They connect borrowers with investors through an online marketplace. They have provided a publicly available dataset from 2007-2011. I have it under Project files. Please see the data with its data dictionary (This is in another separate excel sheet that explains what all the variables mean).
You just got an interview as an analyst for the Lending Club. The client wants you to analyze this big amount of information.
- Start by making initial observations of the data. What types of variables are present? Is there anything that catches your eye? A good analyst checks the data carefully. See the Quartz Guide to Bad Data on our slides.
- Summarize the qualitative data present in the dataset with frequency distributions and the various graphs/charts we have used in the class for Chapter 2. Analyze at least two different variables. Interpret your variables.
- Do the same thing with the quantitative data present. Analyze at least two other variables. Interpret your results.
- Pick two of the above graphs you chose and describe the shape of those distributions (when applicable).
- Why did you use the certain graphs you did? Are there any benefits over the other?
- Now I want you to take two variables you think might be related. Create a scatterplot. Find the covariance, correlation, and interpret the results.

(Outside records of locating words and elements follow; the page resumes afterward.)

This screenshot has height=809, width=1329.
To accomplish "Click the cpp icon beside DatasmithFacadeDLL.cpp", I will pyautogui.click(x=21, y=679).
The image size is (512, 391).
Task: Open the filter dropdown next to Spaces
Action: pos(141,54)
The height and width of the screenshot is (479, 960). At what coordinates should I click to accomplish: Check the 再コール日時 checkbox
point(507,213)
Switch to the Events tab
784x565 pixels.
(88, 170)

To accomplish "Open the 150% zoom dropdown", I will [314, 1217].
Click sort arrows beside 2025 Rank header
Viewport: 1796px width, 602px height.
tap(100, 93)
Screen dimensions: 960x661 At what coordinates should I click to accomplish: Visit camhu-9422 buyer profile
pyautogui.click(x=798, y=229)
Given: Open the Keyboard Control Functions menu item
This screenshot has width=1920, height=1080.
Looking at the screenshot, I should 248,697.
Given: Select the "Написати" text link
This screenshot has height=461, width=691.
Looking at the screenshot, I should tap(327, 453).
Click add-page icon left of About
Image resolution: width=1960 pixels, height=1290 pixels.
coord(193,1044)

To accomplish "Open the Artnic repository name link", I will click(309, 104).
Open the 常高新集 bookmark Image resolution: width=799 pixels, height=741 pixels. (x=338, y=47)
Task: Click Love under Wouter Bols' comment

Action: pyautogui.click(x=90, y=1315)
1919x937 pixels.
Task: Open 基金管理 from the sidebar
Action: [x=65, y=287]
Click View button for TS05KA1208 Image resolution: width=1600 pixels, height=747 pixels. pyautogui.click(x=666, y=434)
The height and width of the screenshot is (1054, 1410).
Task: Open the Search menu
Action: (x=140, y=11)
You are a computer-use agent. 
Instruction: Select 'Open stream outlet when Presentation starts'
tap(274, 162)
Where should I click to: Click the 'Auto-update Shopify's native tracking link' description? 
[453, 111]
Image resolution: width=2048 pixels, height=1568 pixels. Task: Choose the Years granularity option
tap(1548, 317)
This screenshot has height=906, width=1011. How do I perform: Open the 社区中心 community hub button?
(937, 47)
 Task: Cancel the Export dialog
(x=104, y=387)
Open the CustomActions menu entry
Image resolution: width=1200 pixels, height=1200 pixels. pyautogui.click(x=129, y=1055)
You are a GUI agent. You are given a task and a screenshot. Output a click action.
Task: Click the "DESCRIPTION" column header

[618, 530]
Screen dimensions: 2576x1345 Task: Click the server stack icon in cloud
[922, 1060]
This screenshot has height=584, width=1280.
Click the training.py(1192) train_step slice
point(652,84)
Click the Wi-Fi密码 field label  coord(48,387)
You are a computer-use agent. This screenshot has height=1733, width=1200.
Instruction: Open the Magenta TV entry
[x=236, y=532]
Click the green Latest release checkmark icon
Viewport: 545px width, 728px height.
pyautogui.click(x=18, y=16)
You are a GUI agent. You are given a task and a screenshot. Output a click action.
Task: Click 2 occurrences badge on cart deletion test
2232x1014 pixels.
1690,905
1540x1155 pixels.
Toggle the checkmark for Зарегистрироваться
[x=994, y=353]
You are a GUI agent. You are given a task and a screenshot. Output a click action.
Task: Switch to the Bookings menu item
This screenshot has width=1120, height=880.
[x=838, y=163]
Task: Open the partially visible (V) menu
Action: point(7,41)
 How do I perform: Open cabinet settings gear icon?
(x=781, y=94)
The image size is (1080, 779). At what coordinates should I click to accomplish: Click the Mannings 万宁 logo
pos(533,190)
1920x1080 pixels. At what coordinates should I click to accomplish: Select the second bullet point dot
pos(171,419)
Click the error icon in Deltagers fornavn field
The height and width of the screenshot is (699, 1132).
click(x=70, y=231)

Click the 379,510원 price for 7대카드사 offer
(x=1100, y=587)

- Use Chebyshev’s or Empirical rule (decide which one is more appropriate) to describe the data in a meaningful way that would mean something to the client.
Finally, give me a summary of what you have discovered as a whole from this dataset. You want the Lending Club to know that you are very interested in working with them. Give them something to think about.
Extra Credit:
Upload this Excel sheet into Python or R and follow steps 2, 3, and 6 as above. Feel free to go beyond the project and try other statistical methods.